* _Required actions_:
(A) In the article on migration at Europe's borders, what did Poland's Prime Minister put on to tour his eastern frontier?
(B) Continue the article on migration at Europe's borders from where it stops.

*** Reading text

Garvan Walshe is a former National and International Security Policy Adviser to the Conservative Party
Why is Alexandr Lukashenko encouraging desperate Iraqis and other middle-easterners to make their way through the Polish border? Why did King Mohammed of Morocco attempt the same in the North African Spanish enclave of Ceuta? Why is the Home Office worried that France will allow rather more people to cross the Channel to England in little dinghies?
Poland’s Prime Minister donned a military green anorak to tour his Eastern frontier. Spain’s opposition leader Pablo Casado hightailed it to Morocco the last time some young men were encouraged to swim around the Hispano-Moroccan border fence. Priti Patel has been known to favour a photo op or two with Border Force officers.
Disorderly migration alarms voters, and its an unwise government that gives the appearence it has lost control, while right-leaning opposition politicians face few risks, other than being ridiculed for not finding islands on which to deposit asylum seekers, in appearing tough.

******
*** Dataset entries

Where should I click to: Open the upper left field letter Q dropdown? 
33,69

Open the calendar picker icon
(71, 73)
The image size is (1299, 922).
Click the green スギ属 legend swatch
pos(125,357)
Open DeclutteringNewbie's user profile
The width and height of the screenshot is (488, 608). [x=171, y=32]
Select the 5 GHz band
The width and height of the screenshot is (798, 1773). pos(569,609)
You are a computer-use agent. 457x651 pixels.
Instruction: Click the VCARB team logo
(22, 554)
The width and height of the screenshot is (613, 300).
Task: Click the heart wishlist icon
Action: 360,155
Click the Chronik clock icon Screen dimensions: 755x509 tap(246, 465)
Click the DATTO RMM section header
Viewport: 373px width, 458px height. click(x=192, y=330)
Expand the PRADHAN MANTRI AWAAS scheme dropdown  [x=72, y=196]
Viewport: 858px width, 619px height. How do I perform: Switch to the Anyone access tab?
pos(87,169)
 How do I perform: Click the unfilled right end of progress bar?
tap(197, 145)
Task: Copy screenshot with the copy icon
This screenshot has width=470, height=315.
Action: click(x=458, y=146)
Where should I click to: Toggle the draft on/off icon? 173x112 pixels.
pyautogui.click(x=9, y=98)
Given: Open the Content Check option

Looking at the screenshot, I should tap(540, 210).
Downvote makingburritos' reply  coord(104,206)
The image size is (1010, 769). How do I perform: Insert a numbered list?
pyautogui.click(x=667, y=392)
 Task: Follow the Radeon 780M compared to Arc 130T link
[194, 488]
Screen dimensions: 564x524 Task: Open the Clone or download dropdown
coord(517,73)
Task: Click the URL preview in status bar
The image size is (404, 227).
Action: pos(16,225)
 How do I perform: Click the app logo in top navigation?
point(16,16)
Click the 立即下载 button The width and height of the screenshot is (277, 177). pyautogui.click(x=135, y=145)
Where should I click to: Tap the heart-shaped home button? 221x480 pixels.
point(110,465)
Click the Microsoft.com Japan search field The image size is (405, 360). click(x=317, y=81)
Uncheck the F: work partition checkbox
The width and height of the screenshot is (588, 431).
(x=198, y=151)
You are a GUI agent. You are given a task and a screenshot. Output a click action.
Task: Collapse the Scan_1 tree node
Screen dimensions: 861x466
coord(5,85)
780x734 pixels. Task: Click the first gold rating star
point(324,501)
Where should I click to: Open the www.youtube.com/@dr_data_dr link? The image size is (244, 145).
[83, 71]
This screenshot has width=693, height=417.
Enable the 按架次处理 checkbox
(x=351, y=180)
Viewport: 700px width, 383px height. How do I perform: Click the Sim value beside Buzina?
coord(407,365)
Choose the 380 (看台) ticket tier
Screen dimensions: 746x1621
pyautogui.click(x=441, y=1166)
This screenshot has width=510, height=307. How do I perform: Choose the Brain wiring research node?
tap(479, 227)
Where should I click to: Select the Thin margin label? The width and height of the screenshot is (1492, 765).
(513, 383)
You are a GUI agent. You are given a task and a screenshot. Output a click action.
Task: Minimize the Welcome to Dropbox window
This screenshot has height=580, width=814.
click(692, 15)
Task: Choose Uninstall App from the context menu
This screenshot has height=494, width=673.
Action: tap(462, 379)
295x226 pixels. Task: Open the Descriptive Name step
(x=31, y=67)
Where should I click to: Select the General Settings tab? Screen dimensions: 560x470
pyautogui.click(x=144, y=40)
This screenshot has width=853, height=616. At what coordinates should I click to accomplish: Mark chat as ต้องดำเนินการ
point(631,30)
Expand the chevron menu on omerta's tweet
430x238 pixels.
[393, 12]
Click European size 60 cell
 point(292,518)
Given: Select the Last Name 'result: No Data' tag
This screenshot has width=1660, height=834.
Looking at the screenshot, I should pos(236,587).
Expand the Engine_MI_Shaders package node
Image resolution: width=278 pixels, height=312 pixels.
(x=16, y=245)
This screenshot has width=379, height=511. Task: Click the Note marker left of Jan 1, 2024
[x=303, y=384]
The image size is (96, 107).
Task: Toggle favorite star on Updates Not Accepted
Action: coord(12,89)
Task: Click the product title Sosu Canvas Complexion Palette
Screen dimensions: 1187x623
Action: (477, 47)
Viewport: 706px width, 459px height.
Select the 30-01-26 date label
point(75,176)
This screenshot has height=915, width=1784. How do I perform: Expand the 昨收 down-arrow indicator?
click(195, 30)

******

* _Responses per task_:
(A) A military green anorak.

(B)
During recent decades, Western governments have resorted to leaving people in freezing Bosnian tents, confining them on tropical islands for years at vast expense preventing them from earning a living, and housing them in disused barracks and vermin-infested “hotels” subjecting them to beatings and robbery – outsourcing their detention to militias in league with the people smugglers we’re supposed be stopping.
What the crisis on the Belarussian borders shows is that this barbarism hasn’t brought us strength, but weakness. Our inability to deal with migration in an orderly fashion hands our enemies an inhumane and destabilising weapon.
Because we’ve promised (and consigned not only a good part of our conscience but huge amounts of money) to eliminate irregular migration, voters have come to expect that the wrong sort of migration can be deterred relatively easily.
Skittish officials worry that basic standards of humanity – allowing people to earn a living through their own efforts, rescuing them from drowning at sea, vaccinating them against Covid – would become “pull factors” for people fleeing war, or just, in effect, getting on their bikes and looking for work.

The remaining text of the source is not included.